Para ahli fisika dan kimia yang menekankan penerapannya pada hakikatnya bukan merupakan ilmu pengetahuan, tetapi merupakan akal sehat (common sense). Selanjutnya untuk membedakan hasil akal sehat dengan ilmu pengetahuan William James yang menyatakan hasil akal sehat adalah sistem perseptual, sedang hasil ilmu pengetahuan adalah sistem konseptual (Conant J. B. dalam Qadir C. A., 1995). Kemudian bagaimana cara untuk memantapkan atau mengembangkan ilmu pengetahuan? Berdasarkan definisi ilmu pengetahuan tersebut di atas maka pemantapan dilakukan dengan penelitian-penelitian dan percobaan-percobaan.
Perlu dipertanyakan pula bagaimana hubungan antara akal sehat yang menghasilkan perseptual dengan ilmu pengetahuan sebagai konseptual. Jawabannya adalah akal sehat yang menghasilkan pengetahuan merupakan premis bagi pengetahuan eksperimental, berarti pengetahuan merupakan masukan bagi ilmu pengetahuan, masukan tersebut selanjutnya diterima sebagai masalah untuk diteliti lebih lanjut. Hasil penelitian dapat berbentuk teori baru.[7]
C.                Pengertian filsafat dan  filsafat ilmu
1.     Pengertian filsafat
Hatta mengemukakan pengertian filsafat itu lebih baik tidak dibicarakan lebih dulu.
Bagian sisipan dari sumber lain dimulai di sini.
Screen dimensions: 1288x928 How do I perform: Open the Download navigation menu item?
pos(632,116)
Nanti bila orang telah banyak membaca atau mempelajari filsafat, orang itu akan mengerti dengan sendirinya apa filsafat itu menurut konotasi filsafat yang ditangkapnya. Lengeveld juga berpendapat begitu. Katanya, setelah orang berfilsafat sendiri, baru ia maklum apa filsafat itu, dan makin dalam ia berfilsafat, akan mengerti ia apa filsafat itu.
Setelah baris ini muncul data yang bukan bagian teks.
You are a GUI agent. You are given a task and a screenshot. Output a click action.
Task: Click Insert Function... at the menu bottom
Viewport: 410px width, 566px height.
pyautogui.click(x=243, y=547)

Poedjawijatna menyatakan bahwa kata filsafat berasal dari kata Arab yang berhubungan rapat dengan kata Yunani, bahkan asalnya memang dari kata Yunan. Kata Yunaninya adalah philosophia. Dalam bahasa Yunani kata philosophia merupakan kata majemuk yang terdiri atas philo dan sophia; philo artinya cinta dalam arti yang luas, yaitu ingin, dan karena itu lalu berusaha mencapai yang diinginkan itu. Sophia artinya kebijakan yang artinya pandai, pengertian yang mendalam. Jadi menurut namanya saja filsafat boleh diartikan ingin mencapai pandai, cinta pada kebijakan.[8]
Para filsuf telah merumuskan pengertian filsafat sebagai berikut:
a.      Plato
Filsafat adalah pengetahuan yang berminat mencapai pengetahuan kebenaran yang asli.
b.     Aristoteles
Filsafat adalah ilmu (pengetahuan) yang meliputi kebenaran yang terkandung didalamnya ilmu-ilmu metafisika, logika, retorika, etika, ekonomi, politik, dan estetika.
c.      Al Farabi
Filsafat adalah ilmu (pengetahuan) tentang alam maujud bagaimana hakikat yang sebenarnya.
d.     Rene Descartes
Filsafat adalah kumpulan segala pengetahuan di mana Tuhan, alam dan manusia menjadi pokok penyelidikan.
e.      Immanuel Kant
Filsafat adalah ilmu (pengetahuan) yang menjadi pokok pangkal dari segala pengetahuan, yang didalamnya tercakup masalah epistemologi (filsafat pengetahuan) yang menjawab persoalan apa yang dapat kita ketahui? Masalah etika yang menjawab persoalan apa yang harus kita kerjakan? Masalah ke Tuhanan (keagamaan) yang menjawab persoalan harapan dan kita dan masalah manusia.[9]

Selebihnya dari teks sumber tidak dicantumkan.